Dados do Programa de Administração de Varejo, da FIA (Provar/FIA), e do Instituto Brasileiro de Executivos de Varejo & Mercado de Consumo (Ibevar) apontam para uma rápida contração na folga dos orçamentos familiares. Segundo pesquisa das instituições, a margem mensal para despesas extras caiu de 10,8%, no último trimestre de 2014, para 9,2% no primeiro trimestre deste ano e deve despencar para 6,1% no segundo período de 2015. “No cenário atual, aumentaram as chances de as pessoas ficarem inadimplentes. Além disso, a elevação do risco de crédito gera um ciclo vicioso porque os bancos aumentam as taxas para compensar esse risco maior de inadimplência”, explica o presidente do conselho do Provar/FIA e do Ibevar, Claudio Felisoni.

A maior dificuldade em absorver custos crescentes devido à inflação alta e ao encarecimento do crédito, aliados a uma deterioração no mercado de trabalho, podem funcionar como “alimento após a meia­noite” para as dívidas, que, como os Gremlins, transformam sua natureza e assumem um caráter destrutivo. O cenário tóxico para os orçamentos familiares tem levado ao crescimento da inadimplência.

Segundo o Serviço de Proteção ao Crédito (SPC Brasil) da Confederação Nacional de Dirigentes Lojistas (CNDL), o Brasil tem 55,3 milhões de pessoas inscritas em cadastros de proteção ao crédito. O número representa 37,9% da população entre 18 e 95 anos. “A partir de março deste ano houve um repique da inadimplência, pois a piora dos indicadores foi muita rápida e principalmente a piora da confiança”, afirma a economista­chefe do SPC Brasil, Marcela Kawauti. “O consumidor brasileiro vive equilibrando pratos e com o cobertor curto cresce a inadimplência”, afirma.

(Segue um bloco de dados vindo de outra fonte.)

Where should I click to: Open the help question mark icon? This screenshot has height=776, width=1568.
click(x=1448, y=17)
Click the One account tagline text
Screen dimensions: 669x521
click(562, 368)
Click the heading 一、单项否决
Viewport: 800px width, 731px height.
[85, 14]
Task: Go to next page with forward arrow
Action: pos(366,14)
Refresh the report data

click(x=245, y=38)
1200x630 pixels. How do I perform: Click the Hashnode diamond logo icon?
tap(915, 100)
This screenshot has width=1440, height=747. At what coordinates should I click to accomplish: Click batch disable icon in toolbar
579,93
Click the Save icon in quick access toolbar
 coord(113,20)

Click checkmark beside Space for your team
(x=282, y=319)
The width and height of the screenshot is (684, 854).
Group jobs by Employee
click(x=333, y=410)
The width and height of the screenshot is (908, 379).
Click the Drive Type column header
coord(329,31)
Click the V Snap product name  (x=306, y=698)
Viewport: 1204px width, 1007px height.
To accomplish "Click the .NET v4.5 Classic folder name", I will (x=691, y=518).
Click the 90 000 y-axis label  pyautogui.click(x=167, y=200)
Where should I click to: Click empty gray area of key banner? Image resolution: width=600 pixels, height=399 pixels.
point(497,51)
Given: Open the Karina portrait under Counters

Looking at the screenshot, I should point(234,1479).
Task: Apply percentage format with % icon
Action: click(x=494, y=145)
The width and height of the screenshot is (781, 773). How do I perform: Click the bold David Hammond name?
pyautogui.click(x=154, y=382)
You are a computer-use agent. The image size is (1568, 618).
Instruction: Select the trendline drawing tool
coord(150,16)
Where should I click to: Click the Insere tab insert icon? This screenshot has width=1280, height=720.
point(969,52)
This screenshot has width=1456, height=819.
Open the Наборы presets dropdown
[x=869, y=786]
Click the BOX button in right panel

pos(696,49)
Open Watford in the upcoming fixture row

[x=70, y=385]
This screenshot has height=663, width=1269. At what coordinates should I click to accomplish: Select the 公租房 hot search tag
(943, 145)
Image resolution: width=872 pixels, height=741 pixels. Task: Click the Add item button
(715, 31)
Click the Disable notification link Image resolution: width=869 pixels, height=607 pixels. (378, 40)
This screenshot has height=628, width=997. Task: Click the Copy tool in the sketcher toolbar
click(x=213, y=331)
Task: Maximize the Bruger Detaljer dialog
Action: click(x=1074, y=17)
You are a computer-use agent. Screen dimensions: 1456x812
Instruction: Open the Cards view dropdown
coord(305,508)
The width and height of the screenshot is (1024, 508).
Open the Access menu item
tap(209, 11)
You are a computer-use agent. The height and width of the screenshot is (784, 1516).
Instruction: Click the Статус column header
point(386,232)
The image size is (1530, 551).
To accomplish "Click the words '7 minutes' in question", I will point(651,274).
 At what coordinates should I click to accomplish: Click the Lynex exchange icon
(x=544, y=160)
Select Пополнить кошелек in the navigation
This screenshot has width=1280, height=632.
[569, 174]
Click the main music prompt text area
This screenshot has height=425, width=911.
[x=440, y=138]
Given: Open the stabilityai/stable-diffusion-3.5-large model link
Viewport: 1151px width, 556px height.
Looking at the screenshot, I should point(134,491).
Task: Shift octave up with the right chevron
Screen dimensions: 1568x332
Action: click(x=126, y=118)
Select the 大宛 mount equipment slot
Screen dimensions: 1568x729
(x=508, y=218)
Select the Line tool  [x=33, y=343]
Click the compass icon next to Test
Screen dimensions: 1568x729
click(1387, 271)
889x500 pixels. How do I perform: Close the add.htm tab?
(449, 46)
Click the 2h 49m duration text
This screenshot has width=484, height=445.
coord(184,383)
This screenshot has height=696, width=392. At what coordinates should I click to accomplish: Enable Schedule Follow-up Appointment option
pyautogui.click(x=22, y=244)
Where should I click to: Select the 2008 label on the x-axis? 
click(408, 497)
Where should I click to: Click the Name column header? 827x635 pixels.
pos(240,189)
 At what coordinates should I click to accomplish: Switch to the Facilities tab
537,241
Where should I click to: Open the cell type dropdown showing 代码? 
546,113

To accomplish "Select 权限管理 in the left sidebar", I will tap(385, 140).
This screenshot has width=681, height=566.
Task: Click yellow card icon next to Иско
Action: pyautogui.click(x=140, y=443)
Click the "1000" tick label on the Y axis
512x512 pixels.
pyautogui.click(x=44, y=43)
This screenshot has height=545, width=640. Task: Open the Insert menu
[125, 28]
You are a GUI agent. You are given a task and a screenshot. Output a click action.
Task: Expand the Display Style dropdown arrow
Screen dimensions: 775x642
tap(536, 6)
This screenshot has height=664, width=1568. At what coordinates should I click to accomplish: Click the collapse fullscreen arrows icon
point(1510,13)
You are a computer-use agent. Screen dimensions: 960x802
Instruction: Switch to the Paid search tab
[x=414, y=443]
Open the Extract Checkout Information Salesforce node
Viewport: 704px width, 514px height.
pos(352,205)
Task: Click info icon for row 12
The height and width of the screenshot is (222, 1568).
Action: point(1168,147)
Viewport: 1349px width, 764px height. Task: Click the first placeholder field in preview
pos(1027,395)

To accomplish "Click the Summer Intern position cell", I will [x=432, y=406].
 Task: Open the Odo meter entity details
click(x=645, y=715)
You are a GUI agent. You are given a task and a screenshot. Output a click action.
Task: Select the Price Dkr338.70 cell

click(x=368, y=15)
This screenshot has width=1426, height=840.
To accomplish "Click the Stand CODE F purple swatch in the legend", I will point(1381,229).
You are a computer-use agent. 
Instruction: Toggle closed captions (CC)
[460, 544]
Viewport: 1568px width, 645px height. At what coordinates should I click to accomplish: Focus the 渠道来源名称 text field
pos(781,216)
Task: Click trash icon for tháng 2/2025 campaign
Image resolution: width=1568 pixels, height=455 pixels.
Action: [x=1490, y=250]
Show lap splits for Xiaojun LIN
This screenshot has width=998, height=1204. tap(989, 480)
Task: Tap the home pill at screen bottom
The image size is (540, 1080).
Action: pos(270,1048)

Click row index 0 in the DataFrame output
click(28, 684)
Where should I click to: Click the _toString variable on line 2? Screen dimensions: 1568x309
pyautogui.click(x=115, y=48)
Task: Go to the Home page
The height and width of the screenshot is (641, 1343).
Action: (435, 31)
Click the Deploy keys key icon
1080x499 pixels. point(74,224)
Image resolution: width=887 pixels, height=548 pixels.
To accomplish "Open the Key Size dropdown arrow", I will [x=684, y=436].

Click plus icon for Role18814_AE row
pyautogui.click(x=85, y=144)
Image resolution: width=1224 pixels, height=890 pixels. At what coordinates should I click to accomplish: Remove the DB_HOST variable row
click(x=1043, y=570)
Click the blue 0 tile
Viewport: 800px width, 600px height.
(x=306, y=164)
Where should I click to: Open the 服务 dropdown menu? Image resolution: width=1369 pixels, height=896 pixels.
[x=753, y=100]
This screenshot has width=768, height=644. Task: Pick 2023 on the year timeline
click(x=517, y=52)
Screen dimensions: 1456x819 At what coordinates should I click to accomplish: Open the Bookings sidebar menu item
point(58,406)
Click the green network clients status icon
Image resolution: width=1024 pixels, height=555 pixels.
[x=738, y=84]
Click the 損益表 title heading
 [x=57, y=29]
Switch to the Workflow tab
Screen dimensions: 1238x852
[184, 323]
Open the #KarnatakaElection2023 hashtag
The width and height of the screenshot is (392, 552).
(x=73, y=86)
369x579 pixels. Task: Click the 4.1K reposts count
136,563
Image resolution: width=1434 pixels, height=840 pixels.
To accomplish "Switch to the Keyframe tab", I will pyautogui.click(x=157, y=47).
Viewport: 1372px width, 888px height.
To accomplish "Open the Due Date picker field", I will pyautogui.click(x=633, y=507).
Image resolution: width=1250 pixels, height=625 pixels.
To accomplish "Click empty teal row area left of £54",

Conforme o economista da Serasa Experian, Luiz Rabi, o ritmo de crescimento de negativações está acima do padrão histórico e “deve continuar assim, pelo menos, nos próximos seis meses”. De acordo com Rabi, nos primeiros quatro meses do ano o volume de inclusão de devedores nos cadastros de proteção ao crédito aumentou 15% em relação ao mesmo período do ano passado. Esse número está seis pontos percentuais acima da média histórica (9%).

“A inadimplência sofre influência de ações externas, como taxa de juros e de emprego. Se esses valores saírem de controle, podemos ter uma surpresa ainda mais negativa em relação à inadimplência”, avalia o presidente da Boa Vista, administradora do Serviço Central de Proteção ao Crédito (SCPC), Dorival Dourado. A melhora nos índices de atraso nos pagamentos deve vir apenas em 2016, na análise de Marcela, do SPC. “A gente ainda está vendo a inadimplência que vem de uma época em que se tomou muito credito e, quanto mais a crise passar, mais a restrição de crédito vai ajudar a segurar os atrasos.”